Until I locate a TW installation here that has Plasma6 and still has SDDM, I’m trying in a possibly borked Neon, which seems to have a mixture of 6.3.2 and 6.3.3:

# cat /etc/sddm.conf.d/u.conf
# /etc/sddm.conf.d/general.conf
[General]
InputMethod=
Numlock=on

[Users]
MinimumUid=0

[X11]
ServerArguments=-nolisten tcp -dpi 132

[XDisplay]
MinimumVT=7

Initially I was assuming this was resulting in default Breeze theme with a bazillion user icons to select from a horizontally scrolling list. Root login was rejected without explanation, just a shaking of the input fields…

# cat /etc/sddm.conf.d/u.conf
# /etc/sddm.conf.d/general.conf
[General]
InputMethod=
Numlock=on

[Theme]
Current=elarun

[Users]
MinimumUid=0

[X11]
ServerArguments=-nolisten tcp -dpi 132

[XDisplay]
MinimumVT=7

# systemctl restart sddm
changed absolutely nothing I can see. Switching back from SDDM to TDM allows to login root.

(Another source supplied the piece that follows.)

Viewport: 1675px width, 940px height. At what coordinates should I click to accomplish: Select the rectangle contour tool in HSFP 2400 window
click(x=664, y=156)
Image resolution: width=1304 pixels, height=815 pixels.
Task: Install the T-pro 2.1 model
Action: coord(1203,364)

In all the above, only with TDM is/was NUM on. After sleep will look for a TW to do this with…
…OK, tried installing SDDM on host ga88x with Plasma6 already current on 20250328, but not able to start it from TDM (where all is X11-only AFAIK), only IceWM and TDE. On switching from TDM to SDDM, root login is accepted, but still X11 Plasma does as did with TDM, black screens with a mouse pointer is as far as it gets. And, SDDM uses whatever the theme that sprawls an monster icon for every potential user, putting root in the way way out beyond to scroll to. Applying MinimumUid=0 and MaximumUid=0 are obligatory to correct that issue, since there is no SDDM (as yet that I have discovered) option to define a userID range, or specify particular users to list on the login screen, as KDM4 had, and TDM and KDM3 provide. I fixed that switching theme to maldives, but X11 Plasma still won’t run. Wayland Plasma, X11 TDE and X11 IceWM all fully start NAICT.